### Task item
Collect all lines containing the word "will" from the data.

### Listed entries
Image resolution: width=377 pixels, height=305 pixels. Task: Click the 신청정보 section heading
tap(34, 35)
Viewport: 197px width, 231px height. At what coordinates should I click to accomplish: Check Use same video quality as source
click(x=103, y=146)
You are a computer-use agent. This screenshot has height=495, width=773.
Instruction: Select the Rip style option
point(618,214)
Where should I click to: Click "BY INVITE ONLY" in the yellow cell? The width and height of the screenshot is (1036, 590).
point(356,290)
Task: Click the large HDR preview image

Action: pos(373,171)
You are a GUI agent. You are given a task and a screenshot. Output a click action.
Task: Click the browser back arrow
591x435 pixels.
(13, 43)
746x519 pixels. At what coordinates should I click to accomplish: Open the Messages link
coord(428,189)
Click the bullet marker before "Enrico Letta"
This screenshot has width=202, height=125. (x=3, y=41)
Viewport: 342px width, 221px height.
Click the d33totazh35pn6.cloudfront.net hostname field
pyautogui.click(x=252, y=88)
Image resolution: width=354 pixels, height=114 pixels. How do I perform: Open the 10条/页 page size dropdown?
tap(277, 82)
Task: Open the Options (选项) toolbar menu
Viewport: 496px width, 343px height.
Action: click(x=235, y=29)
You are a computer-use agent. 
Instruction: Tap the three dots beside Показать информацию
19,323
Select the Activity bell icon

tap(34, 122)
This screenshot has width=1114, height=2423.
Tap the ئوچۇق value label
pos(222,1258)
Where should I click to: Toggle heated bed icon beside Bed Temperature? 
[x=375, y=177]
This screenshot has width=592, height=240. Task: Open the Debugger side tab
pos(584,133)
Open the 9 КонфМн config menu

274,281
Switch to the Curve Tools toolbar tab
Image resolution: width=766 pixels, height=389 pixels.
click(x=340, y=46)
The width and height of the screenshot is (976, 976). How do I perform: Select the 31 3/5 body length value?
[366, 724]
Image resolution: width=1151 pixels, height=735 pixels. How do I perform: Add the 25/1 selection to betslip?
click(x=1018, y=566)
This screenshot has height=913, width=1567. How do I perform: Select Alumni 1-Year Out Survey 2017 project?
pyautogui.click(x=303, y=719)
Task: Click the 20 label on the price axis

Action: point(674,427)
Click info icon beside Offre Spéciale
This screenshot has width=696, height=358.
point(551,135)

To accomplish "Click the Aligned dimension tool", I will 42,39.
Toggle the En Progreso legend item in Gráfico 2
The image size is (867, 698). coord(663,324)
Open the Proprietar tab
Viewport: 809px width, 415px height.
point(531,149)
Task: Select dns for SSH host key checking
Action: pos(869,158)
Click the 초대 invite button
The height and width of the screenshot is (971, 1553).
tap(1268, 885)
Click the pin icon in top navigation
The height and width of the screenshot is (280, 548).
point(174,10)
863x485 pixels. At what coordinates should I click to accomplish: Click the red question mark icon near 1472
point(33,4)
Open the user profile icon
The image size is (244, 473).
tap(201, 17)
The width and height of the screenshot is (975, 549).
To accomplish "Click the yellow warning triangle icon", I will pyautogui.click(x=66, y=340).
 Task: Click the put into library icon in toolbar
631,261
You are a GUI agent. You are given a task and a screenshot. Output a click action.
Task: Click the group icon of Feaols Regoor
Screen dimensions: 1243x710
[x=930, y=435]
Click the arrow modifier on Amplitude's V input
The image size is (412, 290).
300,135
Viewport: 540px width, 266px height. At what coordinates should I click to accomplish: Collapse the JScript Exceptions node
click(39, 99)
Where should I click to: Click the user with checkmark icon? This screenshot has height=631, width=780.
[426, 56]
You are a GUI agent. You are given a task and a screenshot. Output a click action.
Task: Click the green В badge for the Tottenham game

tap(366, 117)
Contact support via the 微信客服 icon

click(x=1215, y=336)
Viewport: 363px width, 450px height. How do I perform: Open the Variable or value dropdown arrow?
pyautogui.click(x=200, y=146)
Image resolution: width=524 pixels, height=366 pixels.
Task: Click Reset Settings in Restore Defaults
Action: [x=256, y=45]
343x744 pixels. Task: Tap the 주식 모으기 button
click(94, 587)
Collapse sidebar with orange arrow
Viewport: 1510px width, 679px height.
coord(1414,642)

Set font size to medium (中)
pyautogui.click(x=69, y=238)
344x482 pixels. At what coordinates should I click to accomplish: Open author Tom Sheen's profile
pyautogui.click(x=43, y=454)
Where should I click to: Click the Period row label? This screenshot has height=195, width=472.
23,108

### Task output
To accomplish "Click the Aligned dimension tool", I will 42,39.
To accomplish "Click the yellow warning triangle icon", I will pyautogui.click(x=66, y=340).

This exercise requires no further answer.